Actions of healthcare professionals on alert triggers
In 12 studies, patients were contacted by telephone in the case of measurements outside thresholds.11,13–19,23,24,26,27 In the CardioBBEAT trial, the study site called the patient if questionnaires revealed potential deterioration.27 The telemedicine centre called the patient if biometric measurements were outside of the established limits. In six studies, it remained unclear how health professionals contacted patients (visits, telephone calls).8–10,20,21,25 In the Telemonitoring in the Management of Heart Failure (TEMA-HF) study a general practitioner visited or contacted the patient if the general practitioner considered it necessary. The heart failure nurse called the patient 1–3 days after the alert.22 Kurtz et al., in 2011, used an automated self-monitoring system.12 When measurements were stable (zero points) the patients were asked to repeat the measurements after a week, in the case of minor worsening (one point) after three days, in the case of suspected deterioration of heart failure (two points) to proceed a medical visit or to increase the frequency of telephone contacts and inform the patient’s physician, in the case of high risk of hospitalization (three points) according to the algorithm the patient were directly connected to a heart failure clinic healthcare professional.12 The actions taken by healthcare professionals who contacted the patients after an alert trigger varied between changes in medication treatment (in consultation with a cardiologist or with a general practitioner), further investigations or a scheduled consult of a cardiologist, nurse or general practitioner (deterioration of heart failure). The telemedicine system was checked again on schedule within 2–3 days. In five studies (25%) it remained unclear which actions were taken after contacting the patient in the case of stable or deterioration of heart failure.8–10,17,25
Medication protocols
Changes in heart failure medication in the case of alert triggers remained unclear in most of the studies. In the WISH trial patients were asked to take an additional dose of their diuretics in the case of deterioration of heart failure.18 The CHAT trial used a diuretic protocol, but did not further specify the protocol.8 In the Trans-European Network-Home-Care Management System (TEN-HMS) trial a heart rate of ⩽65 bpm during the titration phase was an indication to delay further increase in dose of beta-blocker.20 The study of Spaeder et al., in 2006, consisted of rapid titration of carvedilol using a telemedical system versus frequent outpatient heart failure clinic visits.21
Discussion
In the present study, we assessed thresholds of algorithms in non-invasive telemonitoring programmes for symptoms of heart failure. First and foremost, we found that only one in five telemonitoring studies specified the algorithm used to monitor heart failure symptoms. The thresholds used for alert triggers in bodyweight, blood pressure and heart rate varied. Furthermore, the level of precision in measurement of bodyweight, blood pressure and heart rate remained unclear. With regard to heart failure status questionnaires, there was a wide range of topics and number of questions asked. Lastly, in the included articles, there was considerable heterogeneity in describing telemonitoring programmes and protocols.

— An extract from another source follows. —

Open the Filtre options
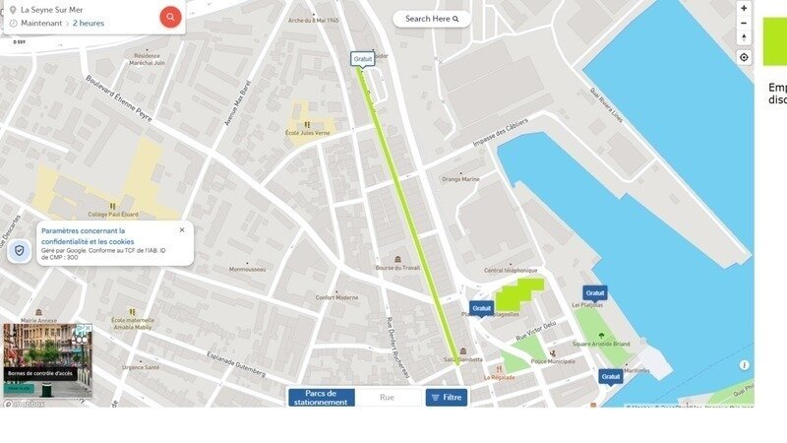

The most common biometric measurement in telemonitoring was bodyweight and was mostly combined with other biometric measurements such as blood pressure or with heart failure status questions.
In most studies nurses interpreted the data.8,9,11,14,16–22 Some articles used general terms as ‘clinician’ or ‘physician’ to indicate the healthcare professional monitoring the data and in three studies it remained unclear who interpreted the data. In most cases little information was given about the educational background of the healthcare professional monitoring the data concerning heart failure and interpretation of telemonitoring values. Thereby the relationship between knowledge and experience at monitoring data and effectiveness of a telemonitoring programme remains unclear. It may be valuable to report in articles the profession of the healthcare professional and in the case of nurses if they were specialised in heart failure and if he/she was educated in monitoring biometric data. Even though there is a wide diversity in nursing education in heart failure and in organization of heart failure care, within and between countries, this could help to interpret the findings of scientific research.28,29
Furthermore, the description of the actions taken in the case of an alert trigger can be informative. In six studies it remained unclear how healthcare professionals contacted patients in the case of an alert trigger (visits, telephone calls, video consult), which subsequent actions were taken (fixing a new scheduled appointed (stable conditions) and if medication were changed (e.g. in consultation with cardiologist or with general practitioner).8–10,20,21,25 In these studies it remained unclear how the actions taken on alert triggers affected the findings of the trial.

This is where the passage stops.